▶ **QUOTED PASSAGE**
- Opening Delimiter -

The unpopulated slot at the very bottom is marked for an external controller (lit. “EXT CONTROLLER”), probably digital un-encoded inputs (as you would have for a Neo-Geo).
d3v
6
Might as well take the time to rework and refurbish that stick.
Drop the PCB and replace with an MC Cthulhu.
Fix that atrocious wiring and do proper wiring with good cabling and .187 QDs.
Seconded. Gut that thing.
New PCB, new wiring.
When you put a new lead in, different routing, or a least some cable relief wouldn’t go amiss either. Plastic cable guides and either a rubber grommet, a Neutrik connector or simply some additional slack to help it around that sharp bend out of the stick will save you potential future hassle.
right now i have the Chimp SMD could that work? Its already modded to my TE that i do not use anymore
If you only wanted it working on PS3 / PC then that would be just about perfect.

- Closing Delimiter -

▶ **WHAT THIS EXERCISE ASKS**
A. From the arcade stick discussion, list every item suggested for cable relief or routing when a new lead is put in.
B. Output the arcade stick discussion verbatim from "When you put" to "potential future hassle.".
C. Write the next part of the arcade stick discussion, picking up after its final reply.
You won't need the stored data that comes next.

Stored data
- Opening Delimiter -

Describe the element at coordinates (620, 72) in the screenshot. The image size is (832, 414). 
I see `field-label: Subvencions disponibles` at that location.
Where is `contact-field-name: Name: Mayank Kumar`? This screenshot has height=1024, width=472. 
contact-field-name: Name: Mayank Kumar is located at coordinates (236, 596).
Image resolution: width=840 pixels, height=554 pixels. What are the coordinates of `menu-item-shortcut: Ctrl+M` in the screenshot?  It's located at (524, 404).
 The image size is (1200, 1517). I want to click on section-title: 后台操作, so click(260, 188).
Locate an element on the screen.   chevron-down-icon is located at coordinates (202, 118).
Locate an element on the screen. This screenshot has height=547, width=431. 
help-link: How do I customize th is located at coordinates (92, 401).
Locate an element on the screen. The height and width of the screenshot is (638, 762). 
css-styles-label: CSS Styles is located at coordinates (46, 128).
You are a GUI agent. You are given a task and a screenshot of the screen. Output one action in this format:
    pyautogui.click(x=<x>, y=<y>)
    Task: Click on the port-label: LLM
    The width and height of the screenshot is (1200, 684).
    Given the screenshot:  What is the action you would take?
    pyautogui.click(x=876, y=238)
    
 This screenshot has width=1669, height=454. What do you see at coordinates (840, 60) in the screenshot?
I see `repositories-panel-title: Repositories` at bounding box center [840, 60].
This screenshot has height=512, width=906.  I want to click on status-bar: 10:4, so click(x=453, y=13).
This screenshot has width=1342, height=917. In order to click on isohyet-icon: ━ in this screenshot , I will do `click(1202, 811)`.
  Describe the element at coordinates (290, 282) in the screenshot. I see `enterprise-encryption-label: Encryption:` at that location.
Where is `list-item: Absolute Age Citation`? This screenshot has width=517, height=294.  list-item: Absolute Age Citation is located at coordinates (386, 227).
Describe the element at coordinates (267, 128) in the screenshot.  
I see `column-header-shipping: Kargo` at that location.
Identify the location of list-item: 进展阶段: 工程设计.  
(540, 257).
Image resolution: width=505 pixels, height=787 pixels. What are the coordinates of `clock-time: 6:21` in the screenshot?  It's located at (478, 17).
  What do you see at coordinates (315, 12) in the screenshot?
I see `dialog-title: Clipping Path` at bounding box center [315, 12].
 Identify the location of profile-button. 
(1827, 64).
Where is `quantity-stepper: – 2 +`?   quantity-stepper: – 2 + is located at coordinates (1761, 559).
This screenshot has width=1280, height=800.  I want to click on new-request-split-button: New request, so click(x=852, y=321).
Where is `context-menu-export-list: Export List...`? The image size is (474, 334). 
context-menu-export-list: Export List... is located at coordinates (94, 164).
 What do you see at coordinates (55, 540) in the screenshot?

- Closing Delimiter -

▶ **SOLVED PROBLEMS**
A. Plastic cable guides, a rubber grommet, a Neutrik connector, and some additional slack.

B.
When you put a new lead in, different routing, or a least some cable relief wouldn’t go amiss either. Plastic cable guides and either a rubber grommet, a Neutrik connector or simply some additional slack to help it around that sharp bend out of the stick will save you potential future hassle.

C.
Alternatively you could get a PS2/3 ZD Encoder with American style wiring for a budget price. The upside to that is that it will work on PS2, PS3, and PC and come with all wiring. You’ll need to clean up the solder on the button & joystick microswitches though. That MAS wiring is bloody horrible.
d3v
10
You know, you could just gut the TE and transfer the Chimp and the TE PCB onto the MAS, this would give you 360 functionality as well. Though you’ll still have to re-crimp the .187 QDs.